» What you should do: Give the number of lines in the entries that contain "bullet". State only the count.

» Source information:
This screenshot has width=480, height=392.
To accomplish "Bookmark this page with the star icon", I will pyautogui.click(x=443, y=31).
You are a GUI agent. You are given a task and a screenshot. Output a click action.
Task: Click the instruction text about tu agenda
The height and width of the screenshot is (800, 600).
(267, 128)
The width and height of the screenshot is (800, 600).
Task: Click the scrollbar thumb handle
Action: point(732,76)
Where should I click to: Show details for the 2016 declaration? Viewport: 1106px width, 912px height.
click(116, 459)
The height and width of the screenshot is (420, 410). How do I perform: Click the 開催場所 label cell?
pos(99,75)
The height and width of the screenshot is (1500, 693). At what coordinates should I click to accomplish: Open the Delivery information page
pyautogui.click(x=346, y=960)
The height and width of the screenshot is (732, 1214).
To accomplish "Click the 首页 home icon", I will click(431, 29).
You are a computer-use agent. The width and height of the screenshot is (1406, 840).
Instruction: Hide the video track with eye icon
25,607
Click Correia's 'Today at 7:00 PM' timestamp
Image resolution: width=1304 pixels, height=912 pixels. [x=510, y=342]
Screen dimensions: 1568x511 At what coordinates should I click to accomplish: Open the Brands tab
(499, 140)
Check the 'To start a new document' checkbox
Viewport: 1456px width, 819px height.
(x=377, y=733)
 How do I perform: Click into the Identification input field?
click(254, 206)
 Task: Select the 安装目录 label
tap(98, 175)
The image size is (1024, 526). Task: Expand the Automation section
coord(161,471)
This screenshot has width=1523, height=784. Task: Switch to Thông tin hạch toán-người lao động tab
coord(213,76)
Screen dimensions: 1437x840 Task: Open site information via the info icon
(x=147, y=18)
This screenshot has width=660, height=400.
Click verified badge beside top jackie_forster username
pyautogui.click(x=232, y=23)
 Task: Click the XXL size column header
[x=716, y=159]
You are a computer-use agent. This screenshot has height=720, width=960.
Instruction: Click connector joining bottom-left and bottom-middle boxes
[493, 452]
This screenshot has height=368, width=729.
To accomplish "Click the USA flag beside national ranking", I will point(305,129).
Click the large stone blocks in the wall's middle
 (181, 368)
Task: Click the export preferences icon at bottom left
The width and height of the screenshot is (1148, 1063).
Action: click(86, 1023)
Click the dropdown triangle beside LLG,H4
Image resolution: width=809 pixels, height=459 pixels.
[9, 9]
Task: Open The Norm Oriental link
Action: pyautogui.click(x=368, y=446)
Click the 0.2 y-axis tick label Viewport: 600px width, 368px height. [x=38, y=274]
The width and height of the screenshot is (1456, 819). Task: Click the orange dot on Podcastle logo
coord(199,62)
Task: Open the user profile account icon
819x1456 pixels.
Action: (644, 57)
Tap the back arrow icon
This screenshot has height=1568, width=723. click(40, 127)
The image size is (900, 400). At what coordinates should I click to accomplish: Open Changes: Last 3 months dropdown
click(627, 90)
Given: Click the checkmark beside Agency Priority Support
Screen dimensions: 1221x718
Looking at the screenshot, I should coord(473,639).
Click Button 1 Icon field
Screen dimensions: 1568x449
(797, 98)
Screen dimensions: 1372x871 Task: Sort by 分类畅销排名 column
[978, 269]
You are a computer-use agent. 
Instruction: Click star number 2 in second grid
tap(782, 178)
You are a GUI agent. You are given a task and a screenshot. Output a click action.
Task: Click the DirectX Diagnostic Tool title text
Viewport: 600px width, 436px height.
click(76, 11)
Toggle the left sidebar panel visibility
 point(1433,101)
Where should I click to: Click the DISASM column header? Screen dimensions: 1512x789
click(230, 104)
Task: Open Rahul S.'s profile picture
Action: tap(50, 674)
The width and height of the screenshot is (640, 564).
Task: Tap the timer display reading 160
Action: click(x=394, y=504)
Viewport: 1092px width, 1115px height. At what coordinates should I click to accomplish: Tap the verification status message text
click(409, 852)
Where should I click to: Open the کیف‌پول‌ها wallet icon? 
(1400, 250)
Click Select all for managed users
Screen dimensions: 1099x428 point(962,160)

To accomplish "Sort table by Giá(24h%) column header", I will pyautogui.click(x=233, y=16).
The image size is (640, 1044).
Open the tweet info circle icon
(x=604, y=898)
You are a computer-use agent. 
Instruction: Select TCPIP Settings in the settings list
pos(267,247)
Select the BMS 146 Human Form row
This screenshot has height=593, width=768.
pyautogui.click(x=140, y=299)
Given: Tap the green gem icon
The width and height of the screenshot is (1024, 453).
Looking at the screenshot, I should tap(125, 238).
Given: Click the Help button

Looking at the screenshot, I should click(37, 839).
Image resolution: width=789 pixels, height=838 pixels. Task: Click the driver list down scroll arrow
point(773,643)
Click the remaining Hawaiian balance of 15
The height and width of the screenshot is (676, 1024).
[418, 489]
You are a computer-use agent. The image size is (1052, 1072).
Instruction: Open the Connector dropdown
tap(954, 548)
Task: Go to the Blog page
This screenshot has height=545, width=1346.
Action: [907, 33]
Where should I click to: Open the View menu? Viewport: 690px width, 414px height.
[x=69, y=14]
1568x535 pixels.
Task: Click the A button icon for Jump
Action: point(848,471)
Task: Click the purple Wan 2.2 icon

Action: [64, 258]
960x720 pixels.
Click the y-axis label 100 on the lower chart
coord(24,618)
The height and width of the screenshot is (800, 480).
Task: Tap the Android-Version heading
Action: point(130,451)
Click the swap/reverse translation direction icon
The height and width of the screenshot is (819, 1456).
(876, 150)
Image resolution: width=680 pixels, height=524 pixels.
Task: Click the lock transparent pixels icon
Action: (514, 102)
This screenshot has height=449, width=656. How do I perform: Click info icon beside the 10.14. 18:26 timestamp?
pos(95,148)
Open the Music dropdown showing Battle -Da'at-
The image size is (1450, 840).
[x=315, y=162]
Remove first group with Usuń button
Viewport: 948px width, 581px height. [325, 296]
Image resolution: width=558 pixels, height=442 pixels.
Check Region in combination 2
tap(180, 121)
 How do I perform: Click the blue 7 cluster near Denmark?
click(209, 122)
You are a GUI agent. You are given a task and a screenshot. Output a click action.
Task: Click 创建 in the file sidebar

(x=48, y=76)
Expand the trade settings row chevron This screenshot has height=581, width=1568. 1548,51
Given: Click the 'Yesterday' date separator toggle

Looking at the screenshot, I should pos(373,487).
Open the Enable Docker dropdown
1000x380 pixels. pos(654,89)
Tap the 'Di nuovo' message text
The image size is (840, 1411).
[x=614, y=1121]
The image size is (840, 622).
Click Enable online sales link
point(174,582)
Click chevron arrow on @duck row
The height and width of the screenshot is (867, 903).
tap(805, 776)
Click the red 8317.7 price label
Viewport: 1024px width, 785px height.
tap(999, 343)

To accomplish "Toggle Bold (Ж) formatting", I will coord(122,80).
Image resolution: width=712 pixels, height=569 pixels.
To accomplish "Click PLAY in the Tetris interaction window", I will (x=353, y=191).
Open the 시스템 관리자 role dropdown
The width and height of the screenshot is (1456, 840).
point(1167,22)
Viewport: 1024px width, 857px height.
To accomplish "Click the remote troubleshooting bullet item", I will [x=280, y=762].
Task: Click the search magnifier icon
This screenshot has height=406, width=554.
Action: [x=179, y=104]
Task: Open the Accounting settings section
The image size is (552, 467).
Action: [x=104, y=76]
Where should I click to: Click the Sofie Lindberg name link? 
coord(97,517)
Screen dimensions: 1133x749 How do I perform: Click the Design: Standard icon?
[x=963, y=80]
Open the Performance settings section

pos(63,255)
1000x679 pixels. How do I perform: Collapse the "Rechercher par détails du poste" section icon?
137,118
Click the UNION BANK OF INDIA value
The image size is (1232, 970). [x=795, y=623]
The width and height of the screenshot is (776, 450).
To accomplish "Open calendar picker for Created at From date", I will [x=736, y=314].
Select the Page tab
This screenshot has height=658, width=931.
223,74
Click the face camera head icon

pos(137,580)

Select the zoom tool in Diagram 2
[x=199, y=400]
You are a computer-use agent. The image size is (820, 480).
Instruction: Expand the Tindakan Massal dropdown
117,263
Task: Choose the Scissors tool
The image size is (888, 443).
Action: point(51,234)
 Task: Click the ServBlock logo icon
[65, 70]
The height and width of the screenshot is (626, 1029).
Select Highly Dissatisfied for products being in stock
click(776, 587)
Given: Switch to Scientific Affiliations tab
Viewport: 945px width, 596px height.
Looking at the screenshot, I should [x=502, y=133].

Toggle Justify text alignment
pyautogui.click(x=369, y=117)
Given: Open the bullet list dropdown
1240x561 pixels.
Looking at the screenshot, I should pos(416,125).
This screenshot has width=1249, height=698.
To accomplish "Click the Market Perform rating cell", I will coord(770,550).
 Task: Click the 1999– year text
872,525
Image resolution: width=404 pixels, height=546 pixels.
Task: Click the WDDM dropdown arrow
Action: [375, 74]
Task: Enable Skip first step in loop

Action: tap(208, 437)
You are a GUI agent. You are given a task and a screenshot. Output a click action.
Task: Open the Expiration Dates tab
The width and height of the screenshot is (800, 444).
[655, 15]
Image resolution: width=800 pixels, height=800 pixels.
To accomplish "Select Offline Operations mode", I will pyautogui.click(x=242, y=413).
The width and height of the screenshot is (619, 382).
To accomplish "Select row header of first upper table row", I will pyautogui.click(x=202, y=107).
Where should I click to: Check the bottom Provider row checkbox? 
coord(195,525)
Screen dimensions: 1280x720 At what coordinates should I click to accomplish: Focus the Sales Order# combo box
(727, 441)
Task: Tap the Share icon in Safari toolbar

» Reply to the exercise: 2